GLM 4.5#

GLM 4.5 is a family of large-scale Mixture-of-Experts (MoE) language models developed by Zhipu AI. Built on the GLM (General Language Model) architecture, GLM 4.5 introduces advanced features including sparse MoE layers, shared expert mechanisms, and Multi-Token Prediction (MTP) for improved training efficiency and performance.

GLM 4.5 models are designed for high-performance text generation and understanding tasks, offering excellent quality with efficient inference through sparse activation. The family includes two variants optimized for different deployment scenarios.

GLM 4.5 models are supported via the Bridge system with auto-detected configuration and weight mapping.

Available Models#

GLM 4.5 355B-A32B#

Full Model: zai-org/GLM-4.5 (355B total parameters, 32B active per token)

  • Architecture:

    • 92 transformer layers (first 3 dense, remaining 89 MoE)

    • 5120 hidden size, 12288 FFN hidden size

    • 96 attention heads, 8 query groups (GQA)

    • 160 experts per MoE layer, top-8 routing with 2.5x scaling factor

    • MoE FFN hidden size: 1536

    • Shared expert intermediate size: 1536

    • Includes QK LayerNorm for improved training stability

  • Context: 131,072 tokens

  • Vocabulary: 151,552 tokens

  • Optimizations:

    • Shared expert overlap for better load balancing

    • Router sigmoid scoring with expert bias

    • MTP (Multi-Token Prediction) with 1 layer, 0.3 scaling factor

GLM 4.5 Air 106B-A12B#

Full Model: zai-org/GLM-4.5-Air (106B total parameters, 12B active per token)

  • Architecture:

    • 46 transformer layers (first layer dense, remaining 45 MoE)
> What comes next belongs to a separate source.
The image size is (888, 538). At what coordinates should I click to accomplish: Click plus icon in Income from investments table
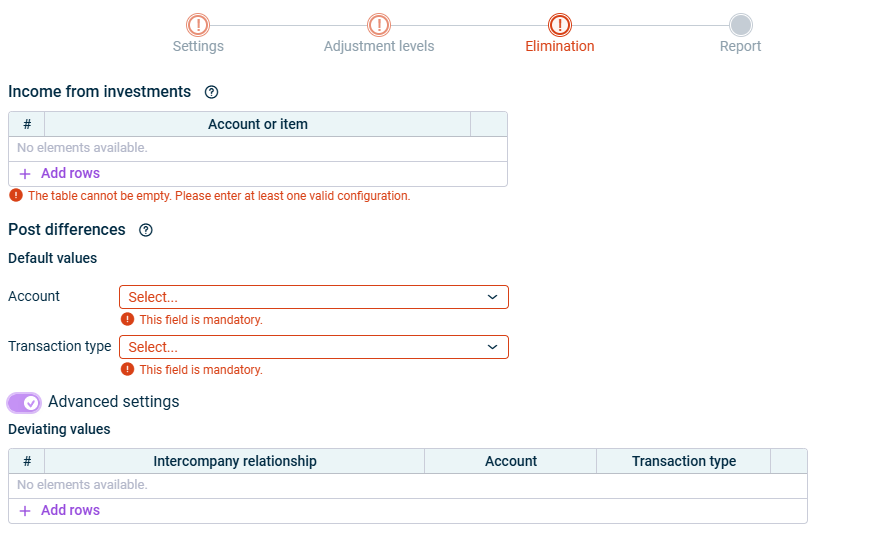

    • 4096 hidden size, 10944 FFN hidden size

    • 96 attention heads, 8 query groups (GQA)

    • 128 experts per MoE layer, top-8 routing with 1.0x scaling factor

    • MoE FFN hidden size: 1408

    • Shared expert intermediate size: 1408

    • No QK LayerNorm

  • Context: 131,072 tokens

  • Vocabulary: 151,552 tokens

  • Optimizations:

    • Optimized for reduced memory footprint

    • Suitable for mid-range GPU clusters

Both models use RMSNorm, SiLU activation, gated linear units, and RoPE with 1M base frequency.

Model Architecture Features#

GLM 4.5 introduces several advanced architectural innovations:

  • Mixture-of-Experts (MoE): Sparse activation with 160/128 experts, activating only 8 per token for efficient scaling

  • Shared Expert Mechanism: Dedicated shared experts with overlap for improved load balancing and knowledge transfer

  • Multi-Token Prediction (MTP): Predicts multiple future tokens simultaneously for better training efficiency

    • Configurable MTP layers (default: 1 layer)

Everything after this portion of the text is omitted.